● **YOUR TASK**
In the Victory Electric notice below, list each thing the text says mid-February's winter storm created.

● **SOURCE PASSAGE**
----------
Victory Electric members will see a new line item and message on billing statements beginning in April. The Extraordinary Event Recovery (EER) bill component is intended to recover the additional $15 million in wholesale power costs incurred during February’s extreme cold weather. To lessen the financial burden on members, Victory Electric is extending payment of the EER over 24 months.
“While Victory Electric cannot control cost impacts such as fuel prices, we are committed to implementing an equitable and manageable solution to mitigate any direct impacts to our members and ensure our rates remain affordable,” said CEO Shane Laws.
Members can find answers to frequently asked questions below, or you can also call a member services representative at 620-227-2139 or visit our office at 3230 N. 14th Ave., in Dodge City for more information.
FREQUENTLY ASKED QUESTIONS
What happened to cause the increased February Wholesale Power Costs?
Mid-February’s winter storm, or polar vortex, created a high demand for electricity, a subsequent overload on transmission lines, constraints on natural gas, and the decrease in wind energy. The extreme cold, which set records in many cities affected last week, crippled all types of power plants and fuel. The high demand for natural gas to run electric generating units and the impact of frigid temperatures caused a shortage of natural gas.
Southwest Power Pool (SPP), one of two regional transmission organizations with headquarters in Little Rock, Arkansas, issued a Level 3 Energy Emergency for the first time in its 80-year history on Monday, Feb. 15. Its counterpart, Electric Reliability Council of Texas, also issued alerts and instituted rolling blackouts in Texas. SPP oversees the bulk electric grid and manages the reliability for a 14-state region that includes Kansas. SPP does not generate electricity or own power lines or substations but rather is tasked with operating the power grid in a safe and reliable manner.
The increase in wholesale power costs was due to the record-high demand for natural gas in the third week of February. In addition, the extreme cold caused many gas wells and processing facilities to freeze, which reduced supply. Natural gas is one of the primary resources used to generate electricity at power plants, and as a commodity, it responds to supply and demand pricing. The supply-demand situation caused historic high natural gas prices. Prior to the winter storm, electric providers had access to natural gas ranging from $2.75 per MMBtu to $4.15 per MMBtu. During the winter storm, natural gas prices ranged from $339 per MMBtu to $999 per MMBtu.
Victory Electric was not alone - electric and gas utilities across the plains states and Midwest also incurred unanticipated cost increases.
“It is easy to see the enormity of a crisis when a storm causes lines to fall and poles to break,” said Shane Laws, CEO. “But in an energy emergency like we experienced in February, it’s hard to comprehend why costs would increase so much when there’s no physical damage.”
How is Victory Electric recovering the increased wholesale power costs?
----------
● **DATA LINES**
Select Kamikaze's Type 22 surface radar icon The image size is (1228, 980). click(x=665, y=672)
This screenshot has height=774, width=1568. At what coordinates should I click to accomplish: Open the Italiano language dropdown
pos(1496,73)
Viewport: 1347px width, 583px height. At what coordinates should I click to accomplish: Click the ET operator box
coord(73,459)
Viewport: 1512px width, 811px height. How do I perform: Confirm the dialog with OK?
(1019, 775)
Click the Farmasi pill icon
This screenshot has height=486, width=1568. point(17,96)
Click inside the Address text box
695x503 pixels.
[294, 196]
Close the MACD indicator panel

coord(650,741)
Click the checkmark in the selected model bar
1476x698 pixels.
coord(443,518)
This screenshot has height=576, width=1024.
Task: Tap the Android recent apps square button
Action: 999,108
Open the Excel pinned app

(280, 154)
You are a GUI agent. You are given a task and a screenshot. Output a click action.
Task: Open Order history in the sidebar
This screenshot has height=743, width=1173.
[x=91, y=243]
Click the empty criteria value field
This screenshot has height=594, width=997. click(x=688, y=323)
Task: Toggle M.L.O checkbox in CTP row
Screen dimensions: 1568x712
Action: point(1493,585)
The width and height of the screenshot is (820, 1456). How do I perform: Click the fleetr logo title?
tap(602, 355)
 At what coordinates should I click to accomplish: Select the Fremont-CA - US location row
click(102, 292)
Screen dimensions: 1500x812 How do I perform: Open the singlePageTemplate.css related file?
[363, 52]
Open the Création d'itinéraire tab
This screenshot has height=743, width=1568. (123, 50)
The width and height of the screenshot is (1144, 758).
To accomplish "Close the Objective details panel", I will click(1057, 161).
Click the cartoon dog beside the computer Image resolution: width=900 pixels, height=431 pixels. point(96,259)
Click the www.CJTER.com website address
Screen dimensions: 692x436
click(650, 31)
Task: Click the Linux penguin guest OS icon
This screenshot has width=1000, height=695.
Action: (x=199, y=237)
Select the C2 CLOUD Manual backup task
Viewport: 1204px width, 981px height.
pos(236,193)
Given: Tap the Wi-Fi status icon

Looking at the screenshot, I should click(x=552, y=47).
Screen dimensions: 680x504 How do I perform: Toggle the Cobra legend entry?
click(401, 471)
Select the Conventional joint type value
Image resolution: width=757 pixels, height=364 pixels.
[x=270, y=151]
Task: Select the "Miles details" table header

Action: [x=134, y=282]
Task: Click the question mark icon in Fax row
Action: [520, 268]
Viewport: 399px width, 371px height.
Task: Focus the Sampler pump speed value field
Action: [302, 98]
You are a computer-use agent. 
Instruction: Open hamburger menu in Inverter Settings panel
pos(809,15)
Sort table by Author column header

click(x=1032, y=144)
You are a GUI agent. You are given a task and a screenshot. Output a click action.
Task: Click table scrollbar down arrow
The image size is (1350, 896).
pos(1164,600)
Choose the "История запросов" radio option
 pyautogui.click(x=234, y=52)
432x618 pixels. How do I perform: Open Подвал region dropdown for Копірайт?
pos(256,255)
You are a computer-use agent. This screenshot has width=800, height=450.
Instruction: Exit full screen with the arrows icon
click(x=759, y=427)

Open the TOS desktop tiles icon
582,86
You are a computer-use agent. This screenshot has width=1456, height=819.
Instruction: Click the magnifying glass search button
----------
● **RESPONSE FOR THIS EXERCISE**
- A high demand for electricity
- A subsequent overload on transmission lines
- Constraints on natural gas
- The decrease in wind energy